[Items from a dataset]
------------------------------------------------------------

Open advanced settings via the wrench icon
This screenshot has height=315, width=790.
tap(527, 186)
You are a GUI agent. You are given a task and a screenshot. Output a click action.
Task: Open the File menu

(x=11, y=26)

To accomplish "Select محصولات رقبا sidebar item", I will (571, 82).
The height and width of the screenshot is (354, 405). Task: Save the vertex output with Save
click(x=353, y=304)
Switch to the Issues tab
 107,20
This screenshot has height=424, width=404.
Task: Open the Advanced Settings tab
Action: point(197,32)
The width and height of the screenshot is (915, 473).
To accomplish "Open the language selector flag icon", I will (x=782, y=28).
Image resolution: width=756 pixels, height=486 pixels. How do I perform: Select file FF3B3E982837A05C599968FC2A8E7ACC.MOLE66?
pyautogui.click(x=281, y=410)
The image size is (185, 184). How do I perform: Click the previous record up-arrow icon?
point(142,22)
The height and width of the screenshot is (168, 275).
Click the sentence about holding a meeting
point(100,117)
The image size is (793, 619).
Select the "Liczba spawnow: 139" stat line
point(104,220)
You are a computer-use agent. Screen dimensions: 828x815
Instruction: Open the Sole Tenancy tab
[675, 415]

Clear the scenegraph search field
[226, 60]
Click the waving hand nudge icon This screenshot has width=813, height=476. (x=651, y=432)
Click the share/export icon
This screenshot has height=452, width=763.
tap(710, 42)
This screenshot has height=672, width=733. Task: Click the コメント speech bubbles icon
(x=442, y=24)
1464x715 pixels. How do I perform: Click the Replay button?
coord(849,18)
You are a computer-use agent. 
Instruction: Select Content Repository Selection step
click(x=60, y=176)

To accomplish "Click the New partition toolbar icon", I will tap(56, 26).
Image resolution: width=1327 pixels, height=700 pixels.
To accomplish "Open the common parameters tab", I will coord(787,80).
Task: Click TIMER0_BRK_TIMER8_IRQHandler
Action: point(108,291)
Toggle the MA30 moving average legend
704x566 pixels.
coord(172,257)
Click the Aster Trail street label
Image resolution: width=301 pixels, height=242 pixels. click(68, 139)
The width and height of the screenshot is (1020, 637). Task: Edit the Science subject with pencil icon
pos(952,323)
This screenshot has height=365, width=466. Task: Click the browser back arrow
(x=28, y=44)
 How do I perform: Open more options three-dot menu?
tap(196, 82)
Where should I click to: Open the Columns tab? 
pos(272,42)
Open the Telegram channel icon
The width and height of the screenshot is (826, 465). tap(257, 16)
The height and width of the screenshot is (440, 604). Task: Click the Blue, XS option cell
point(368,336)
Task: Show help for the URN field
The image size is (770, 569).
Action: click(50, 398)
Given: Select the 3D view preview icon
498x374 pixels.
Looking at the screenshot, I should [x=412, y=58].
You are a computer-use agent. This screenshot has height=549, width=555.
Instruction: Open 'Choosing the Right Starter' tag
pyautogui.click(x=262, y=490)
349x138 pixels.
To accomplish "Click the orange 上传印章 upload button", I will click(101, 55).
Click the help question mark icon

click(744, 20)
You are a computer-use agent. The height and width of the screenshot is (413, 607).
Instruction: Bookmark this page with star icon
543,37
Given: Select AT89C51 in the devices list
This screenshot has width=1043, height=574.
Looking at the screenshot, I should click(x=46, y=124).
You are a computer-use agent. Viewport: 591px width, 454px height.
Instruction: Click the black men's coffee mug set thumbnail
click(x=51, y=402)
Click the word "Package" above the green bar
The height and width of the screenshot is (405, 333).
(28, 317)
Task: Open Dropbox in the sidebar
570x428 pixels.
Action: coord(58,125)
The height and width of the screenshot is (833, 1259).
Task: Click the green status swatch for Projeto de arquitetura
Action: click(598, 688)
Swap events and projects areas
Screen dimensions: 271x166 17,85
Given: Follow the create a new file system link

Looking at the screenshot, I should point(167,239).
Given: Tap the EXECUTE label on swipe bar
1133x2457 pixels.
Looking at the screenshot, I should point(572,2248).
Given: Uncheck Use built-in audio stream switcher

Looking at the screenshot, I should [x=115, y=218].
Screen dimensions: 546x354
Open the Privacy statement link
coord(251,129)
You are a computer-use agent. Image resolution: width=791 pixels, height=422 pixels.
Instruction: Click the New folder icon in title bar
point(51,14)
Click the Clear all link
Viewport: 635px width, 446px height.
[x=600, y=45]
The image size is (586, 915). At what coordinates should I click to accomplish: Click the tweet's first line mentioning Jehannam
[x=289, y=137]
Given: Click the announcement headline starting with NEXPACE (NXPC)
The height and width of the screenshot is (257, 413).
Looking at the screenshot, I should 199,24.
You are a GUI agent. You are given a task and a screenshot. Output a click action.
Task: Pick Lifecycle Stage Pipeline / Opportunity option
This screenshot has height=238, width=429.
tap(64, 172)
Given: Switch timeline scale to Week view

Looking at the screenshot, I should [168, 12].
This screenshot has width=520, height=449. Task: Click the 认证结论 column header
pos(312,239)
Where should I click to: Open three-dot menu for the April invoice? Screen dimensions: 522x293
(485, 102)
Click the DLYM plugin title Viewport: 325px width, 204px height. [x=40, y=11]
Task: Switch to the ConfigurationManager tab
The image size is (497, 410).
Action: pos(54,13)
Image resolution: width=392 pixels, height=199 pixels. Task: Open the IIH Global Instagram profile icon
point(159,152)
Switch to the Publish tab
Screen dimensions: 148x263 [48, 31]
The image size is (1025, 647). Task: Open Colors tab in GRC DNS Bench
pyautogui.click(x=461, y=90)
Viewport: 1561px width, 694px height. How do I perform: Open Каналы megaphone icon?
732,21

------------------------------------------------------------

## TASK GOAL
Reproduce, word for word, the lines of the data from the one that contains "You are a computer-use agent. Image" to the end, both ends included.

## OUTPUT FOR THIS EXERCISE
You are a computer-use agent. Image resolution: width=791 pixels, height=422 pixels.
Instruction: Click the New folder icon in title bar
point(51,14)
Click the Clear all link
Viewport: 635px width, 446px height.
[x=600, y=45]
The image size is (586, 915). At what coordinates should I click to accomplish: Click the tweet's first line mentioning Jehannam
[x=289, y=137]
Given: Click the announcement headline starting with NEXPACE (NXPC)
The height and width of the screenshot is (257, 413).
Looking at the screenshot, I should 199,24.
You are a GUI agent. You are given a task and a screenshot. Output a click action.
Task: Pick Lifecycle Stage Pipeline / Opportunity option
This screenshot has height=238, width=429.
tap(64, 172)
Given: Switch timeline scale to Week view

Looking at the screenshot, I should [168, 12].
This screenshot has width=520, height=449. Task: Click the 认证结论 column header
pos(312,239)
Where should I click to: Open three-dot menu for the April invoice? Screen dimensions: 522x293
(485, 102)
Click the DLYM plugin title Viewport: 325px width, 204px height. [x=40, y=11]
Task: Switch to the ConfigurationManager tab
The image size is (497, 410).
Action: pos(54,13)
Image resolution: width=392 pixels, height=199 pixels. Task: Open the IIH Global Instagram profile icon
point(159,152)
Switch to the Publish tab
Screen dimensions: 148x263 [48, 31]
The image size is (1025, 647). Task: Open Colors tab in GRC DNS Bench
pyautogui.click(x=461, y=90)
Viewport: 1561px width, 694px height. How do I perform: Open Каналы megaphone icon?
732,21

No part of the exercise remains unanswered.